• Document section
▼

Nooo, I finished my shaders for decoding, and all it's rendering is points D:

primal shadow
#

hmm, so every vertex has the same position, huh...

#

oh, LOL

#

totally forgot to use the vertex_id parameter of my get_meshlet_vertex_position() function 😅

#

that would explain it

#

oh god

fiery bolt
#

perfectly shippable

wicked notch
#

looks bunny enough to me

#

ship it

frank sail
#

it's a buggy

fiery bolt
#

bugs bunny!

primal shadow
#

I tested it on a cube, it's rendering as a 2d plane

#

heck

primal shadow
#

Bleh I can't figure out how to fix it, as renderdoc seems to be showing my fake values in the debugger :/

wispy spear
# primal shadow oh god

artifishial paint simulator, i like it. that blue bunny on the right ackchually looks quite cool

#

i will steal the image and use it as the new server banner : )

▲

• The problem
Transcribe word for word the stretch of the shader-debugging thread above from "wispy spear" through "server banner : )".

• Data
▼

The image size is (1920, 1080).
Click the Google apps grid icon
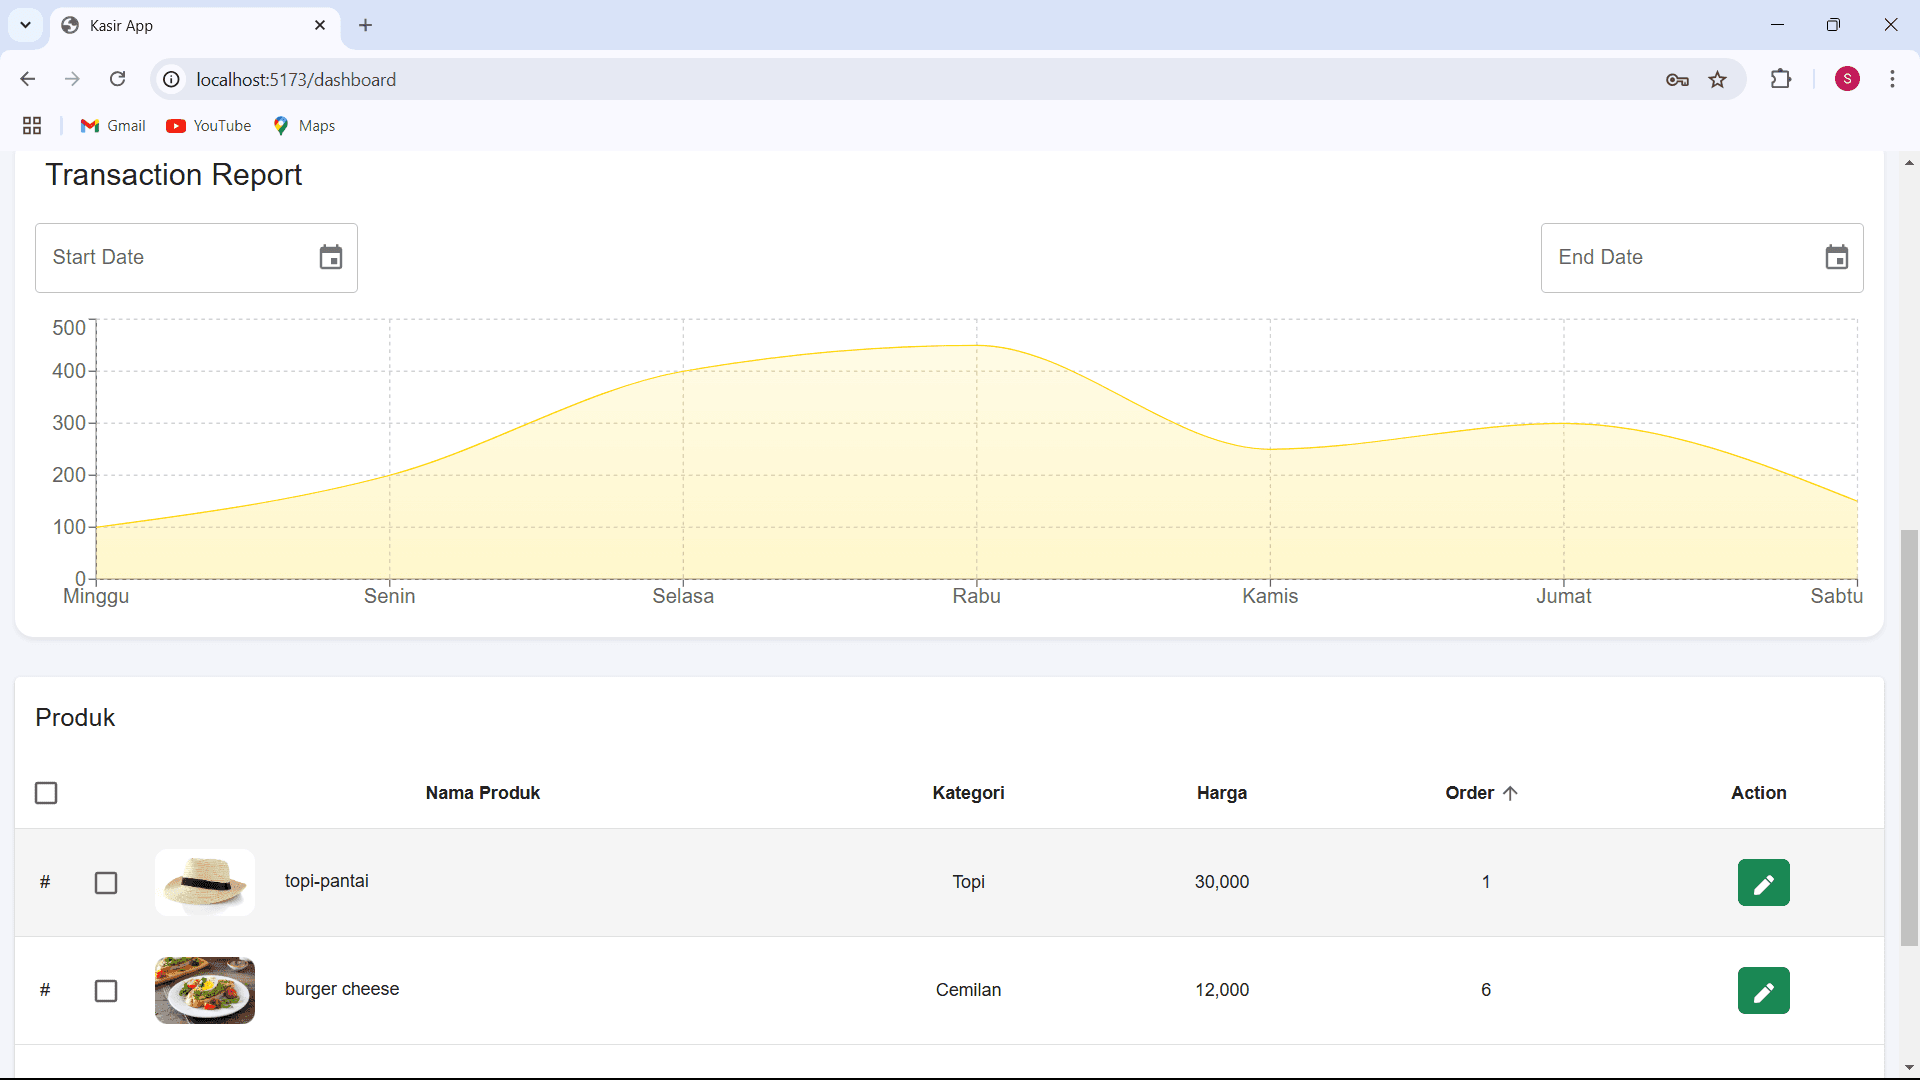(33, 125)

▲

• Solution to the problem
wispy spear
# primal shadow oh god

artifishial paint simulator, i like it. that blue bunny on the right ackchually looks quite cool

#

i will steal the image and use it as the new server banner : )